> The problem: Can you rewrite the listing below as a JSON list of strings, one string per line, skipping the blank lines?

> Dataset records:

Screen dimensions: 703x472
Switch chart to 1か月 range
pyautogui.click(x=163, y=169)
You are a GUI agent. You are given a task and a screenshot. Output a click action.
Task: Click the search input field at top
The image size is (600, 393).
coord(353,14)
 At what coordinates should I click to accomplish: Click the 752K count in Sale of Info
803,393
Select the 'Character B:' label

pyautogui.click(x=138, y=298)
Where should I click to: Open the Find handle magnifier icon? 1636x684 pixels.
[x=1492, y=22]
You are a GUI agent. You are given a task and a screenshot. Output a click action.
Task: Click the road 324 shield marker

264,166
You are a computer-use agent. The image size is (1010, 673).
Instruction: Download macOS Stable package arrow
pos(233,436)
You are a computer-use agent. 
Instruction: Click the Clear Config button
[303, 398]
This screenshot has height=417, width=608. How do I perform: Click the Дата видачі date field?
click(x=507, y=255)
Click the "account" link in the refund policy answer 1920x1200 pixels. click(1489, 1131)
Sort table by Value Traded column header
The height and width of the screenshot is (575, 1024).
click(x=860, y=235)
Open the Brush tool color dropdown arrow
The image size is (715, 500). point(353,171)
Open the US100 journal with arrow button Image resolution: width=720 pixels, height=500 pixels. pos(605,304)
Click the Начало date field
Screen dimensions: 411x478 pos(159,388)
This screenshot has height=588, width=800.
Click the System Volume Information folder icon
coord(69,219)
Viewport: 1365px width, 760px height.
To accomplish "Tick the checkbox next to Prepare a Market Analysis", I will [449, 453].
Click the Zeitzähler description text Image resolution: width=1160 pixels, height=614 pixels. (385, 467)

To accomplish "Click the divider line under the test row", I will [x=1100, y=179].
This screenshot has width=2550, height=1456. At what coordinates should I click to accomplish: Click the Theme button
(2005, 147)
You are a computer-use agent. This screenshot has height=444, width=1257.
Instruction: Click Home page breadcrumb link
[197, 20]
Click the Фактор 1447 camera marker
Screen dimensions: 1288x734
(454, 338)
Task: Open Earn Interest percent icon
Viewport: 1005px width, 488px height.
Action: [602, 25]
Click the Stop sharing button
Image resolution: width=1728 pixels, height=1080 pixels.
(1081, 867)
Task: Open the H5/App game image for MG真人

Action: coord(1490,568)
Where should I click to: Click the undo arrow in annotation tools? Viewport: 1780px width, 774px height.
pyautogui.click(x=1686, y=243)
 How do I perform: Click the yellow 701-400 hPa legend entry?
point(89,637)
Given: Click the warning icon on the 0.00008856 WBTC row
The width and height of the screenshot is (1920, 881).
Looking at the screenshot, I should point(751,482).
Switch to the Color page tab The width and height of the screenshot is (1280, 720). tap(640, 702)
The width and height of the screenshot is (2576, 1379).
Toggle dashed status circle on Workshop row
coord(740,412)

> Exercise result:
[
  "Screen dimensions: 703x472",
  "Switch chart to 1か月 range",
  "pyautogui.click(x=163, y=169)",
  "You are a GUI agent. You are given a task and a screenshot. Output a click action.",
  "Task: Click the search input field at top",
  "The image size is (600, 393).",
  "coord(353,14)",
  " At what coordinates should I click to accomplish: Click the 752K count in Sale of Info",
  "803,393",
  "Select the 'Character B:' label",
  "pyautogui.click(x=138, y=298)",
  "Where should I click to: Open the Find handle magnifier icon? 1636x684 pixels.",
  "[x=1492, y=22]",
  "You are a GUI agent. You are given a task and a screenshot. Output a click action.",
  "Task: Click the road 324 shield marker",
  "264,166",
  "You are a computer-use agent. The image size is (1010, 673).",
  "Instruction: Download macOS Stable package arrow",
  "pos(233,436)",
  "You are a computer-use agent. ",
  "Instruction: Click the Clear Config button",
  "[303, 398]",
  "This screenshot has height=417, width=608. How do I perform: Click the Дата видачі date field?",
  "click(x=507, y=255)",
  "Click the \"account\" link in the refund policy answer 1920x1200 pixels. click(1489, 1131)",
  "Sort table by Value Traded column header",
  "The height and width of the screenshot is (575, 1024).",
  "click(x=860, y=235)",
  "Open the Brush tool color dropdown arrow",
  "The image size is (715, 500). point(353,171)",
  "Open the US100 journal with arrow button Image resolution: width=720 pixels, height=500 pixels. pos(605,304)",
  "Click the Начало date field",
  "Screen dimensions: 411x478 pos(159,388)",
  "This screenshot has height=588, width=800.",
  "Click the System Volume Information folder icon",
  "coord(69,219)",
  "Viewport: 1365px width, 760px height.",
  "To accomplish \"Tick the checkbox next to Prepare a Market Analysis\", I will [449, 453].",
  "Click the Zeitzähler description text Image resolution: width=1160 pixels, height=614 pixels. (385, 467)",
  "To accomplish \"Click the divider line under the test row\", I will [x=1100, y=179].",
  "This screenshot has width=2550, height=1456. At what coordinates should I click to accomplish: Click the Theme button",
  "(2005, 147)",
  "You are a computer-use agent. This screenshot has height=444, width=1257.",
  "Instruction: Click Home page breadcrumb link",
  "[197, 20]",
  "Click the Фактор 1447 camera marker",
  "Screen dimensions: 1288x734",
  "(454, 338)",
  "Task: Open Earn Interest percent icon",
  "Viewport: 1005px width, 488px height.",
  "Action: [602, 25]",
  "Click the Stop sharing button",
  "Image resolution: width=1728 pixels, height=1080 pixels.",
  "(1081, 867)",
  "Task: Open the H5/App game image for MG真人",
  "Action: coord(1490,568)",
  "Where should I click to: Click the undo arrow in annotation tools? Viewport: 1780px width, 774px height.",
  "pyautogui.click(x=1686, y=243)",
  " How do I perform: Click the yellow 701-400 hPa legend entry?",
  "point(89,637)",
  "Given: Click the warning icon on the 0.00008856 WBTC row",
  "The width and height of the screenshot is (1920, 881).",
  "Looking at the screenshot, I should point(751,482).",
  "Switch to the Color page tab The width and height of the screenshot is (1280, 720). tap(640, 702)",
  "The width and height of the screenshot is (2576, 1379).",
  "Toggle dashed status circle on Workshop row",
  "coord(740,412)"
]